Opération marcher sur la Lune

À la BnF, Floriane Zaslavsky fait partie de la petite équipe de sociologues qui mène des études sur les différents publics et usages de la Bibliothèque. Publiée l’an dernier, son enquête intitulée La BnF, un espace clé du travail et des sociabilités académiques portait sur le cas des jeunes chercheurs. Elle en retrace pour Chroniques les éléments les plus remarquables.
 
Opération Lune © Illustration Claire Ardenti / BnF

 

Près de 22 000 personnes ont fréquenté les espaces de recherche du site François-Mitterrand en 2023. Qu’y ont-ils fait ? La réponse semble évidente : travailler. Mais que cela signifie-t-il réellement ? Flânez quelques heures en Rez-de-jardin et vous y découvrirez une microsociété en mouvement : il y a celles et ceux qui planchent sur des documents en salle de lecture pendant que d’autres rêvassent puis se retrouvent au Café des temps, ou naviguent dans les couloirs dans l’espoir de croiser (ou d’éviter) des collègues. Pour mieux comprendre cet écosystème singulier, une enquête a été menée entre 2021 et 2022 auprès d’un public à part entière : celui des jeunes chercheurs.
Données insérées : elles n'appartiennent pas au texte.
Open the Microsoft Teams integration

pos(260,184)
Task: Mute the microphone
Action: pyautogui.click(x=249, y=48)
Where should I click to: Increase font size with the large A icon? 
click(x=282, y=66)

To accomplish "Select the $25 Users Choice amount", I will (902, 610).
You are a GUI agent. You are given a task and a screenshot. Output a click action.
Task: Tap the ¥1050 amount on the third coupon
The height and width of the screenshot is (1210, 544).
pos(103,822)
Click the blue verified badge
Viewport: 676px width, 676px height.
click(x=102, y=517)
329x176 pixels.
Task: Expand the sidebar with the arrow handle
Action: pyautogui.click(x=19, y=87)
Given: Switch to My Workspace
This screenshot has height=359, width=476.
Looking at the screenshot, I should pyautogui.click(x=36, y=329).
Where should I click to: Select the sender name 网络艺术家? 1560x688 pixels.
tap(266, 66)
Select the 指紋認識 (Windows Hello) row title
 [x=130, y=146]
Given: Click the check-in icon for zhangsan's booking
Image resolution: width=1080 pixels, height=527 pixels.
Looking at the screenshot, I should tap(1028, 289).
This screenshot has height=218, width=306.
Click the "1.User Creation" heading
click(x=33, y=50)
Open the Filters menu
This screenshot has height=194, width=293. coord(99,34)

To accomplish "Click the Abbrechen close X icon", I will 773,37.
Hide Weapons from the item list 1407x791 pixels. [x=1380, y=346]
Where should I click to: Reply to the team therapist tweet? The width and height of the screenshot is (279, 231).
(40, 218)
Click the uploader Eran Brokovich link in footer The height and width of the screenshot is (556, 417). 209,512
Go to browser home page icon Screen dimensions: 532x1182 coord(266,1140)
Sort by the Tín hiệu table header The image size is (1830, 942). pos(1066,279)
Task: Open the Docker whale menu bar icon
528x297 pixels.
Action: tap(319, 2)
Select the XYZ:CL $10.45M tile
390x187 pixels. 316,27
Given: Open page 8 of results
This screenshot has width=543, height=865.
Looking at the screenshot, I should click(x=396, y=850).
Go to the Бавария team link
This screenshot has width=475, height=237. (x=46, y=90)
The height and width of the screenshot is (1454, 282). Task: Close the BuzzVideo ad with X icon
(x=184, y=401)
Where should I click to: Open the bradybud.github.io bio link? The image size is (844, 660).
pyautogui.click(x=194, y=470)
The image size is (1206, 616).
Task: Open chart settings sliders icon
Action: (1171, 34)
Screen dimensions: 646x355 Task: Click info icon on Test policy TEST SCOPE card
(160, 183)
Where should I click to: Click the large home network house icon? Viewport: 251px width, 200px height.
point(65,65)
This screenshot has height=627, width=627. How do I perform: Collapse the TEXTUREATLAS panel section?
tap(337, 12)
Surmonter la première fois

Dans une conférence sur le métier de chercheur, Bruno Latour soulignait combien la pratique de la recherche est marquée par l’incertitude : celle des résultats à venir, du calendrier à tenir, des fonds à réunir. Cette incertitude s’exprime au carré pour les jeunes chercheurs (entendus ici comme doctorants et jeunes docteurs n’ayant pas encore de poste), puisqu’il convient d’ajouter celle de l’insertion dans le monde académique à celle de la pratique scientifique. Face à des conditions de travail souvent précaires, la Bibliothèque revêt pour eux une importance particulière : elle offre à la fois un bureau, un cadre, des collègues. Nulle surprise, dès lors, à ce que les doctorants viennent plus régulièrement à la BnF que les autres publics, 60 % d’entre eux déclarant y apprécier fortement les espaces et l’ambiance de travail. Prendre ses marques à la Bibliothèque requiert cependant du temps. Saskia (les prénoms des participants à l’enquête ont tous été modifiés), docteure en sociologie, se remémore ainsi son premier séjour en salles de recherche comme une véritable expédition : « Ça me stressait vachement d’aller à la BnF. J’avais l’impression que je ne comprenais rien : comment tu fais pour y rentrer ? Il faut une carte, une inscription. Ça me paraissait insurmontable ! Au bout d’un moment ça devient évident mais la première fois, c’est un peu une opération “on va marcher sur la Lune” ! »

Les dix-sept chercheurs et chercheuses rencontrés au cours de cette enquête (dont une ­majorité de Franciliens) partagent le même constat, et expliquent d’ailleurs pour la plupart s’y  être rendus accompagnés la première fois.

Être ou ne pas être vu, telle est la question

Une fois cette étape franchie, on y prend ses habitudes et la Bibliothèque s’impose comme un espace central de travail et de sociabilité. Le Rez-de-jardin (notamment dans les clubs et le Café des temps) devient un lieu de rendez-vous pour travailler sur des projets de groupe. On y met sur pied des séminaires ou des colloques, comme on y parle de projets de publication et de l’actualité de la recherche. De façon plus informelle, c’est aussi un endroit dans lequel s’incarne et s’entretient un potentiel « réseau », perçu non sans une certaine angoisse par les enquêtés comme une donnée fondamentale de toute carrière universitaire.

Cependant, l’attrait de la Bibliothèque aux yeux des jeunes chercheurs réside aussi dans le luxe des sociabilités choisies. L’envie de fréquenter ses pairs varie selon les phases de travail, en particulier lorsqu’on prépare une thèse. Aline, historienne, revient ainsi sur la période de rédaction qui a marqué les derniers mois de son doctorat : « Croiser quelqu’un qu’on connaît sur la fin de thèse, c’est s’exposer à des questions auxquelles on n’a pas envie de répondre. Dans n’importe quel autre lieu, on est un peu obligé de socialiser. La BnF, c’est plutôt le règne du silence, on y socialise si on veut mais ce n’est pas obligatoire et tout le monde sait que le travail est prioritaire. » Pour celles et ceux qui fréquentent la Bibliothèque régulièrement, un lien particulier se développe au fil des épreuves qui jalonnent les premiers pas dans le monde académique. Rebecca, jeune docteure en littérature comparée, renchérit : « C’est un lieu qui est très investi émotionnellement par les gens. C’est le temps de la thèse, le temps de l’ascèse. » Bien plus qu’une salle de travail, la BnF devient un espace dans lequel se crée un rapport singulier au temps, aux savoirs et aux autres.